Former FIFA vice president, Jack Warner, is set to sue the T&T Football Association (TTFA) for $15.7 million after claiming the debt was written off at a board meeting. Speaking on the Morning Brew yesterday as part of a panel discussion on the state of football in this country, Warner told host Hema Ramkissoon, he intends to enter legal proceedings this coming week.
“The litigation the TTFA is facing now is a joke to what is coming up because they sat down in a meeting and they agreed to just, out of the blue, withdraw a loan they had on their books for some 15 years for some $15 million to Jack Warner,” he said.
TTFA president, David John-Williams, would neither confirm nor deny yesterday whether Warner’s claim was correct. He told Guardian Media Sports, “The only thing I would say on that matter is that Raymond Tim Kee wrote to Mr Jack Warner in 2015 saying that the TTFA owes him $15.7 million – a copy of that letter I do have – and Jack Warner is suing the TTFA based on that letter.” Pressed further for an answer whether Warner’s debt was taken off the books as he alleges, John-Williams said he would not be drawn into the controversy “because there will be a time in the coming weeks where I have to put everything on the table”.
The TTFA head said Tim Kee’s letter was based on an unaudited financial statement in 2012.
It was a revelation that came two weeks after former TTFA president, Raymond Tim Kee, said during a press conference he left a debt of $14 million when he exited office. Tim Kee backpedalled yesterday during a phone conversation with Guardian Media Sports when asked about the inconsistent debt figures that came from different sources. When asked by Guardian Media Sports if the debt he spoke off during the press conference did not include what is owed to Warner, Tim Kee said, “Yes, there are certain debts that I did not include in that $14 million. That $14 million were some debts with some more or less, small people with whom I had a conversation, and we had agreed that when getting the money we were going to pay them.”
The former TTFA president also said a figure in the range of $150 thousand is owed to him and was not included in the debt he presented at the press conference. He went further to advise, “When you are involved in football at an executive level, don’t make the mistake and spend your own money… We have a tendency to put your hands in your pocket to recover when situations change but what I have found is that when you do that there are questions people ask, and the question is whether you want to go through that with all the allegations.”

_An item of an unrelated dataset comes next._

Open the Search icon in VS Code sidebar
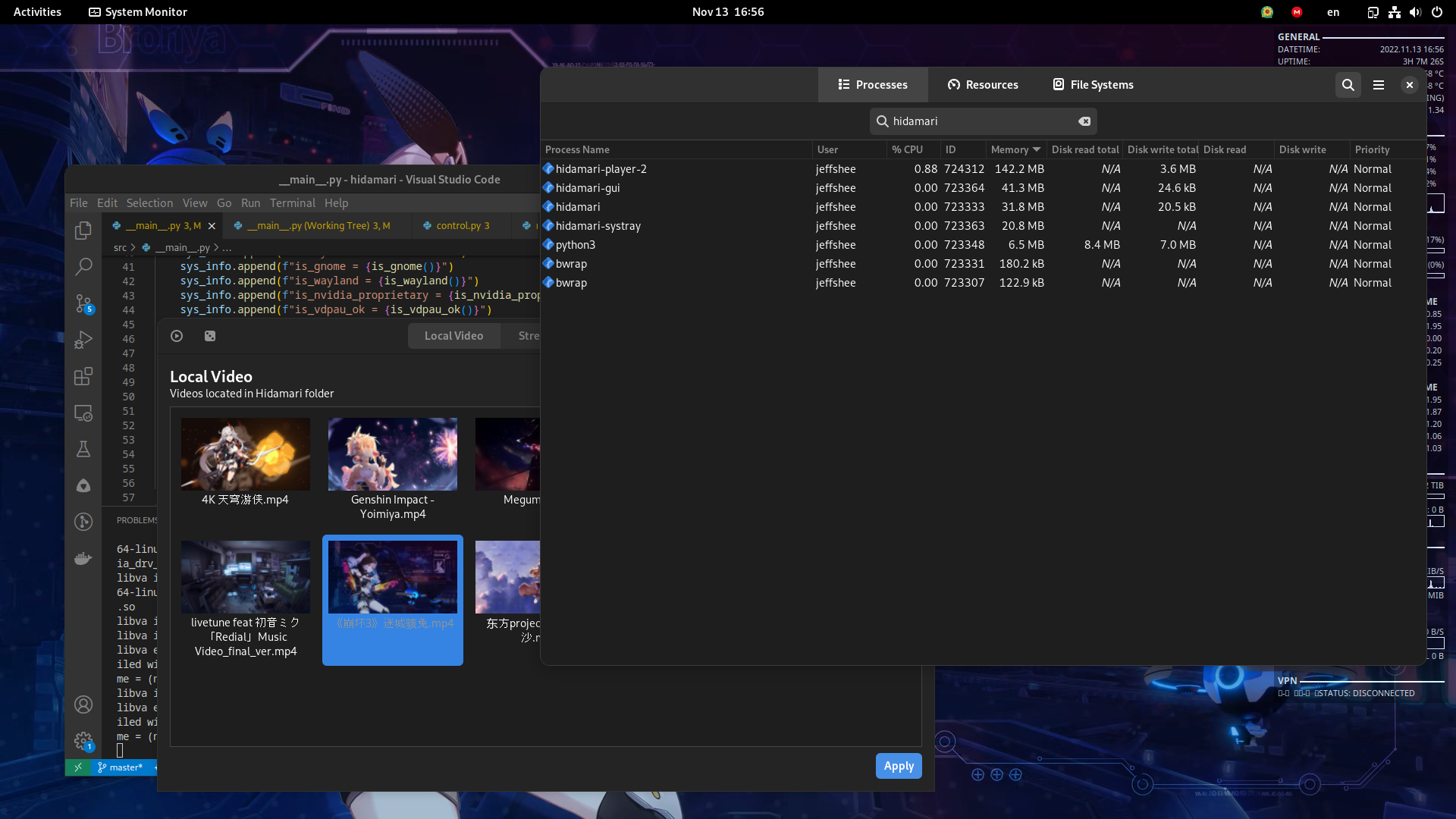The image size is (1456, 819). coord(83,267)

Tim Kee was then asked if he felt, according to his statement, when Warner gave of his personal finances, that there was a risk of him not getting it back. He responded by saying, “I didn’t bear any intention not to pay the debt, that’s why I paid the amount I did. I paid 27 people from 48… so my philosophy is to pay the debt.” However, the former TTFA president, who served between 2012 and 2015, said he opted to pay the smaller creditors because they needed it more urgently.
Warner’s decision to take legal action was met with immediate opposition by the Morning Brew panel of former T&T footballer Brent Sancho, and former Caledonia AIA chairman, Louis Lee Sing.
The latter said, “Not because something that was not in the best interest of the game happened under his stewardship should we encourage it in the now. Times have changed.” Sancho, on the other hand, remarked, “Let football stop airing their dirty linen in public. It’s unfortunate to hear that Mr Warner is going to continue in this vein of crushing the federation.”